Vingt ans après, les mêmes fractures demeurent. Ce n’est pas le manque de moyens qui fait défaut, mais la vision d’ensemble, la constance et la cohérence. En 2018, les Gilets jaunes ont exprimé une autre révolte, différente dans sa forme, mais semblable dans son ressort : le sentiment d’abandon. Et en 2023, après la mort du jeune Nahel, la France a connu un nouvel embrasement. Si les mêmes causes produisent les mêmes effets, c’est que la République n’a pas su réparer son contrat politique et social.
Aujourd’hui, il nous revient de tirer les leçons de ces drames. Les émeutes de 2005 ont révélé une France à deux vitesses : d’un côté, des territoires où la République continue de s’incarner ; de l’autre, des zones où elle n’est plus qu’un mot, un concept, une idée abstraite, et trop souvent, une contrainte. Dans certains quartiers, les services publics reculent, la police n’est plus un visage de confiance mais un vecteur de crainte, l’école ne tient plus sa promesse, et la loi du plus fort ressurgit lorsque l’État s’affaiblit.
C’est une fracture politique, morale et existentielle, qu’il nous faut affronter en face, car elle mesure la distance entre la République proclamée et la République vécue. Nous devons prendre conscience - et d’abord les plus fervents républicains d’entre nous - que l’universalisme issu des Lumières n’est qu’une belle idée s’il ne s’accompagne pas d’actes. Une République qui ne protège plus est une République qui ment. La loi et l’uniforme ne sont rien lorsque le pacte social est rompu. Le drame de Zyed et Bouna, c’est le drame d’une jeunesse française qui ne demandait qu’à être reconnue et respectée comme telle.

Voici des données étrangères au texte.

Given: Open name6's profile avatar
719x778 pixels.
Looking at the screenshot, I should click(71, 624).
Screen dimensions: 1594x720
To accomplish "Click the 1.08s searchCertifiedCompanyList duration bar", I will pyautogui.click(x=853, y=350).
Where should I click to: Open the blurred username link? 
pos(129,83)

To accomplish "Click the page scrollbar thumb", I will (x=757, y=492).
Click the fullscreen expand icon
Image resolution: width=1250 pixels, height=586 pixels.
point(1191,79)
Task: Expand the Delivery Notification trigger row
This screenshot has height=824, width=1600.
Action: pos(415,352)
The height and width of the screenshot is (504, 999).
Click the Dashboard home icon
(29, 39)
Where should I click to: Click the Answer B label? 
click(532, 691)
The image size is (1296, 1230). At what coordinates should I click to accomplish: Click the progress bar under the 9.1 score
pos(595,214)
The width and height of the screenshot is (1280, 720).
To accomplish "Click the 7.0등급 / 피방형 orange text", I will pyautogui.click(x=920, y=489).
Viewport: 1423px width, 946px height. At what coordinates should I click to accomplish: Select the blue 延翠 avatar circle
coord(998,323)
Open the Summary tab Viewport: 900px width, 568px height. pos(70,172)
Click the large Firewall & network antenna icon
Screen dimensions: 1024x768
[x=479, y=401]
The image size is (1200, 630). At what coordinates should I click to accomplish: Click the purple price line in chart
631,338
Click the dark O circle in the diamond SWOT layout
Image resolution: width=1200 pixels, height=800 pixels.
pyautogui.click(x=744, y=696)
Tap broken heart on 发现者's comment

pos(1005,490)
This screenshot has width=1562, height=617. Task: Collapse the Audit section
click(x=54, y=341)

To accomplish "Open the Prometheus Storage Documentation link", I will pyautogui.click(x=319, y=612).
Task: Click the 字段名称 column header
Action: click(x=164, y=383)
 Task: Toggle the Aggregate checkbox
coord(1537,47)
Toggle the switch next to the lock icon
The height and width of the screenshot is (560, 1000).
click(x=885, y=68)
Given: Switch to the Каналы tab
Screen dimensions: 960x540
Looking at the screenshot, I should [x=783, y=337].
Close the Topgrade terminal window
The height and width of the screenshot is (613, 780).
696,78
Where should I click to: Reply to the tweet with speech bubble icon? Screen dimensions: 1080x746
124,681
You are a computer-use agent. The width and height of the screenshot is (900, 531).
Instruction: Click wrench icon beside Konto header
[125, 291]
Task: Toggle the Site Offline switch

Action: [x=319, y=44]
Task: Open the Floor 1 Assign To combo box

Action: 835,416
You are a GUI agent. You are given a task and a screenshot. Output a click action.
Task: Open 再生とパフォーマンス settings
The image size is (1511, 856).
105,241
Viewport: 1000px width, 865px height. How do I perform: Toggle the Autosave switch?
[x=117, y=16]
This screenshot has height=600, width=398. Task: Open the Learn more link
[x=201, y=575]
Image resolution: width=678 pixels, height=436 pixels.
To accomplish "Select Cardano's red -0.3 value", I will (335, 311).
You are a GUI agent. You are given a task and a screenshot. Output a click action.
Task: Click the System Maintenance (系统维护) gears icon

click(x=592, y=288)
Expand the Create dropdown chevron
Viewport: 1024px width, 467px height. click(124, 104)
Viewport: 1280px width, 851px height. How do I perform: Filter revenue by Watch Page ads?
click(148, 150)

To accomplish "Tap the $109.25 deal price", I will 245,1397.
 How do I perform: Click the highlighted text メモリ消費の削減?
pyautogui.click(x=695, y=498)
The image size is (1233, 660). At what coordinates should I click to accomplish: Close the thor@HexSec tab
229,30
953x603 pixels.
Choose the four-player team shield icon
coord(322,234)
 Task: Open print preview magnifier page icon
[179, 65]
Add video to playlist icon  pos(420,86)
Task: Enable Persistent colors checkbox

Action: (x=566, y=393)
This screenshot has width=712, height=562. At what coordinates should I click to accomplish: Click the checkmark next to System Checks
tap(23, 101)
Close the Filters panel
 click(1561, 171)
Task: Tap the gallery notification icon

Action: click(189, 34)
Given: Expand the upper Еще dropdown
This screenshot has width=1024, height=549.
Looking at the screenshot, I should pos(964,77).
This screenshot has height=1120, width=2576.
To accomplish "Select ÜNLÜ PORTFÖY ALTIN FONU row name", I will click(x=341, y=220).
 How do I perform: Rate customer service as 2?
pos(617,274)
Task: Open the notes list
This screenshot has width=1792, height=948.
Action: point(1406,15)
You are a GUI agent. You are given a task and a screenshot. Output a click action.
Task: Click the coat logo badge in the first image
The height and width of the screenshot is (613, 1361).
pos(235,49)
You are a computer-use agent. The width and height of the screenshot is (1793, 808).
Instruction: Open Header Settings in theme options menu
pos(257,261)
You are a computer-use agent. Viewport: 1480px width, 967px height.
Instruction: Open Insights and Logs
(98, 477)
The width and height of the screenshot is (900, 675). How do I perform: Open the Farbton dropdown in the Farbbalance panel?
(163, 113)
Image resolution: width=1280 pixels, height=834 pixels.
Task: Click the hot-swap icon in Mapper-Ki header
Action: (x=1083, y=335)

« J’étais Premier ministre depuis cinq mois lorsque deux enfants de France sont morts, victimes de la ségrégation et de l’abandon de la République. Depuis ce jour, j’ai acquis la conviction que l’équilibre de la Nation ne peut naître que de la vérité, parce qu’elle seule garantit la justice. »
Il est essentiel de restaurer la confiance dans la parole publique. Parce qu’un pays ne meurt pas de ses crises, mais de ses mensonges et de ses renoncements. La vérité n’est pas un risque politique : elle est la condition même de l’exercice démocratique. À l’heure d’écrire ces lignes, je le fais en conscience des responsabilités qui furent les miennes. J’étais Premier ministre depuis cinq mois lorsque deux enfants de France sont morts, victimes de la ségrégation et de l’abandon de la République. Depuis ce jour, j’ai acquis la conviction que l’équilibre de la Nation ne peut naître que de la vérité, parce qu’elle seule garantit la justice.
La vérité est la plus difficile des vertus, car elle nous met, individuellement et collectivement, face à nos contradictions, à nos craintes, à nos erreurs. La République doit se réconcilier avec elle-même. Elle doit redécouvrir sa mission première : unir, protéger, émanciper. Non pas en opposant l’ordre et la justice, mais en les réconciliant. La fermeté ne vaut que si elle s’exerce dans la dignité ; l’autorité n’est légitime que si elle est au service du droit et des citoyens. La vérité est la puissance morale du sursaut.
En 2025, la leçon de 2005 demeure brûlante. La France a besoin d’un État qui protège, d’une école qui élève, d’une justice qui répare, d’une police qui rassure, et d’une parole publique qui rassemble. C’est à ce prix, vingt ans après Zyed et Bouna, que nous pourrons redonner un sens concret à la promesse républicaine : liberté, égalité, fraternité.